## Job A:
Reproduce word for word the passage of the appellate opinion below that begins with the words "The State appeals" and ends with "JUSTICE DEMANDED RECONSIDERATION.".

## Document segment:
SUPERIOR COURT OF NEW JERSEY APPELLATE DIVISION
Jul 8, 2016
DOCKET NO. A-5612-14T2 (App. Div. Jul. 8, 2016)

Opinion

DOCKET NO. A-5612-14T2

07-08-2016

STATE OF NEW JERSEY, Plaintiff-Appellant, v. SHERARD WILLIAMS, Defendant-Respondent.

Robert D. Bernardi, Burlington County Prosecutor, attorney for appellant (Jennifer Paszkiewicz, Assistant Prosecutor, of counsel and on the brief). Joseph E. Krakora, Public Defender, attorney for respondent (Diane Toscano, Assistant Deputy Public Defender, of counsel and on the brief).


NOT FOR PUBLICATION WITHOUT THE APPROVAL OF THE APPELLATE DIVISION Before Judges Lihotz and Nugent. On appeal from Superior Court of New Jersey, Law Division, Burlington County, Indictment No. 14-05-0486. Robert D. Bernardi, Burlington County Prosecutor, attorney for appellant (Jennifer Paszkiewicz, Assistant Prosecutor, of counsel and on the brief). Joseph E. Krakora, Public Defender, attorney for respondent (Diane Toscano, Assistant Deputy Public Defender, of counsel and on the brief). PER CURIAM

The State appeals from a July 10, 2015 order denying its motion for reconsideration of a prior order denying its request to vacate a plea agreement and stay defendant's sentencing. The State argued the explicit terms of the negotiated plea agreement required defendant's testimony during the trial of his co- defendant. The State moved to vacate the plea when defendant refused to testify. The trial judge declined and imposed sentence based on the plea agreement terms. On appeal, the State argues:

POINT I

THE TRIAL COURT ERRED IN DENYING THE STATE'S MOTION TO RECONSIDER ITS MOTION TO STAY SENTENCING PENDING APPEAL WHEN THE INTERESTS OF JUSTICE DEMANDED RECONSIDERATION.

POINT II

THE TRIAL COURT ERRED IN DENYING THE STATE'S MOTION FOR A STAY OF SENTENCE PENDING APPEAL BECAUSE THE COURT ABUSED ITS DISCRETION IN HOLDING THAT THE DEFENDANT'S REFUSAL TO TESTIFY AGAINST HIS CODEFENDANT, A MATERIAL TERM OF HIS NEGOTIATED PLEA AGREEMENT, DID NOT WARRANT VACATION OF DEFENDANT'S GUILTY PLEA.

Although we conclude the State should have been given an opportunity to appeal from the denial of its motion to vacate the plea agreement because of defendant's alleged breach, we are constrained to dismiss the appeal because defendant has commenced serving his sentence and double jeopardy has attached.

The facts underlying this case are undisputed. On December 13, 2013, defendant, along with co-defendants Issiah Williams and Jaquan Knight, executed a planned robbery of a residence in Burlington City with the objective of stealing Percocet. Co-defendant Knight remained outside as the getaway driver while defendant and Williams entered the residence. Williams was armed with and displayed a shotgun during the commission of the robbery.

Noting he has the same surname as defendant, references to Williams in our opinion refer to co-defendant Issiah Williams. We also note the transcripts refer to Williams' first name as "Isaiah"; we adopt the spelling stated in the indictment.

[Entries pointing to words and elements]

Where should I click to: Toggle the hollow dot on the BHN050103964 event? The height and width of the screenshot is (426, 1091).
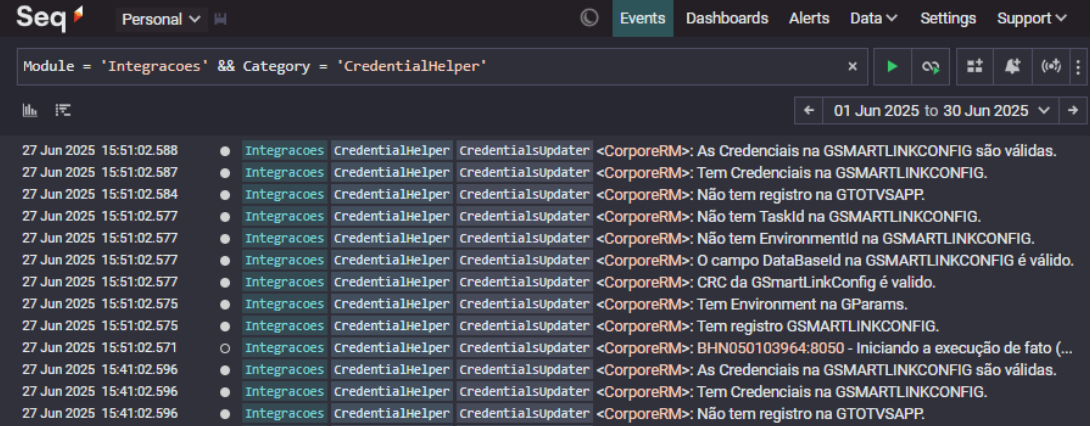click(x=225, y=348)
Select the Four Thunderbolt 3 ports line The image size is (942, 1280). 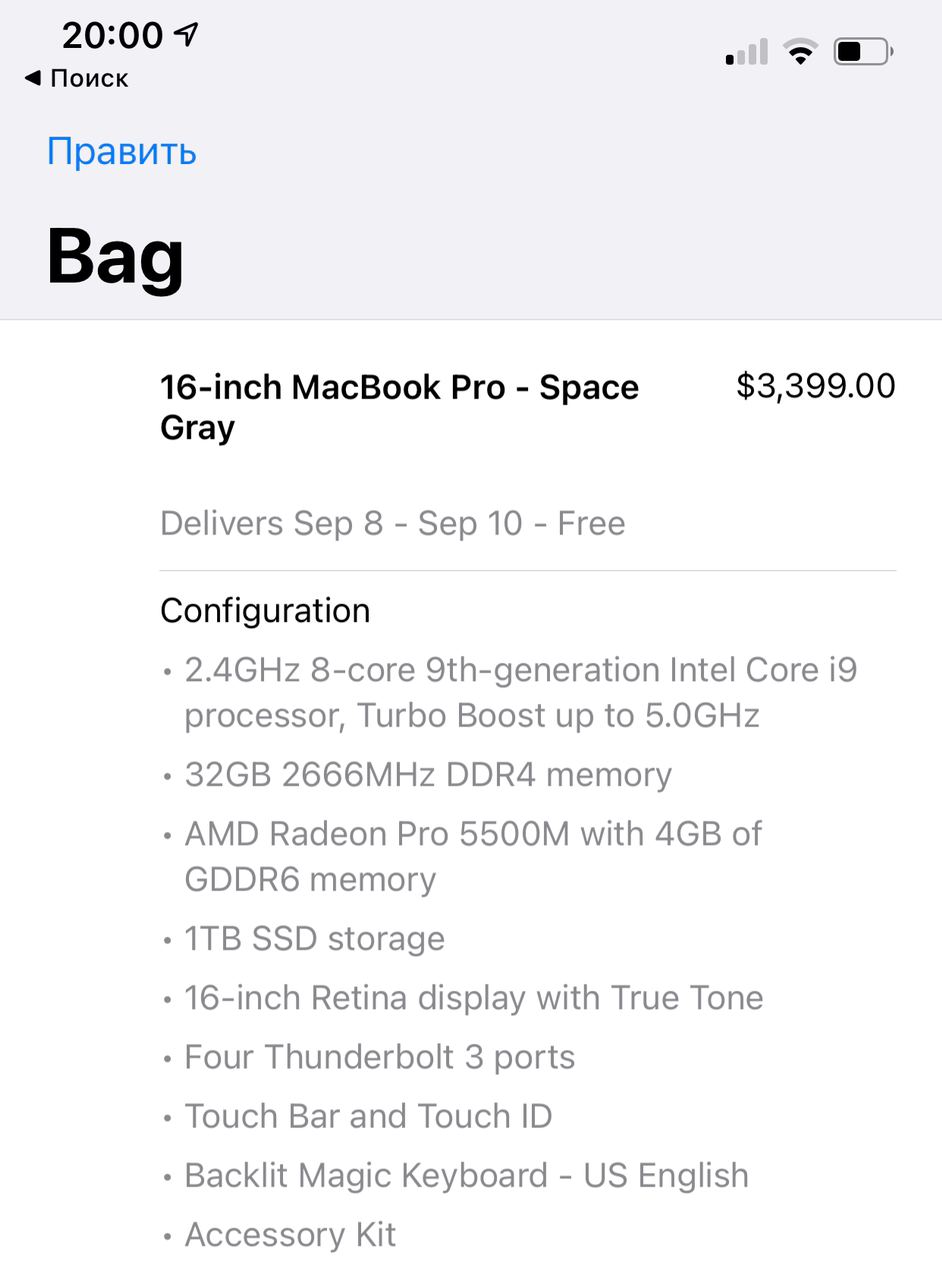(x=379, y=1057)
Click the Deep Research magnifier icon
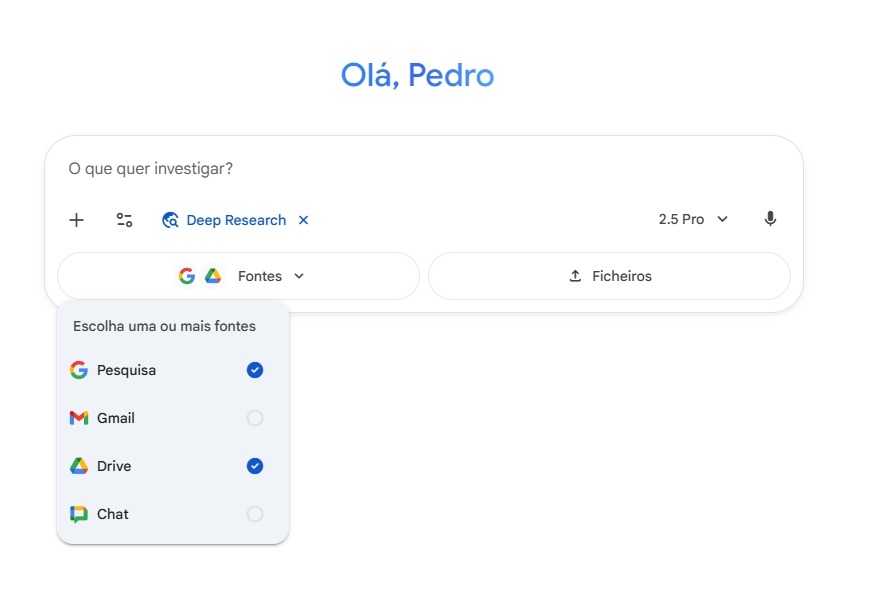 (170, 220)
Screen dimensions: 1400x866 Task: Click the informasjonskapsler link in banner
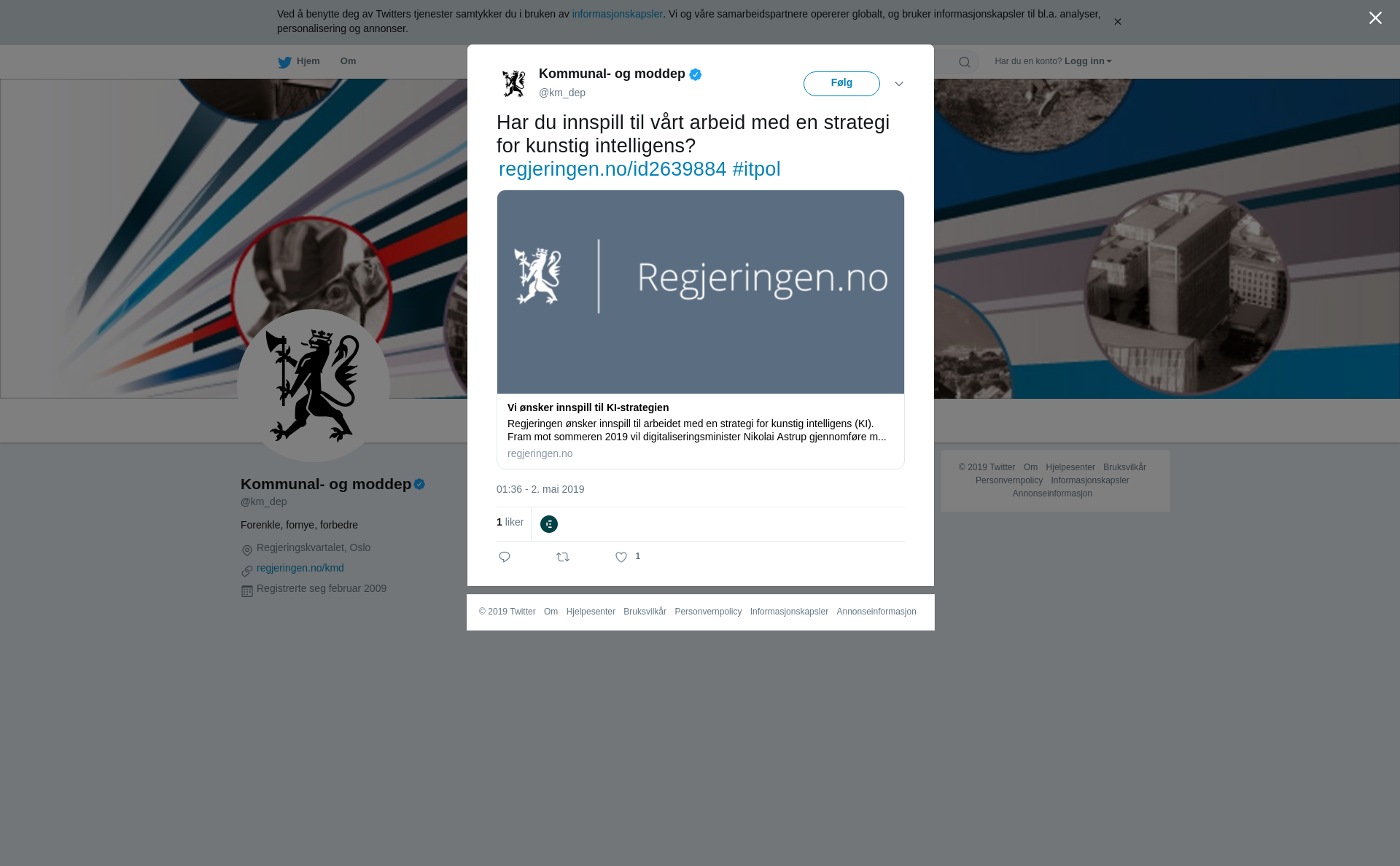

## Job B:
Render as a JSON list of strings, one string per line and omitting blank lines, the portion of the listing from the line containing "Click the Deep Research magnifier icon" through the end of the listing. Leave out the pictures.

## Worked answer A:
The State appeals from a July 10, 2015 order denying its motion for reconsideration of a prior order denying its request to vacate a plea agreement and stay defendant's sentencing. The State argued the explicit terms of the negotiated plea agreement required defendant's testimony during the trial of his co- defendant. The State moved to vacate the plea when defendant refused to testify. The trial judge declined and imposed sentence based on the plea agreement terms. On appeal, the State argues:

POINT I

THE TRIAL COURT ERRED IN DENYING THE STATE'S MOTION TO RECONSIDER ITS MOTION TO STAY SENTENCING PENDING APPEAL WHEN THE INTERESTS OF JUSTICE DEMANDED RECONSIDERATION.

## Worked answer B:
[
  "Click the Deep Research magnifier icon",
  " (170, 220)",
  "Screen dimensions: 1400x866 Task: Click the informasjonskapsler link in banner"
]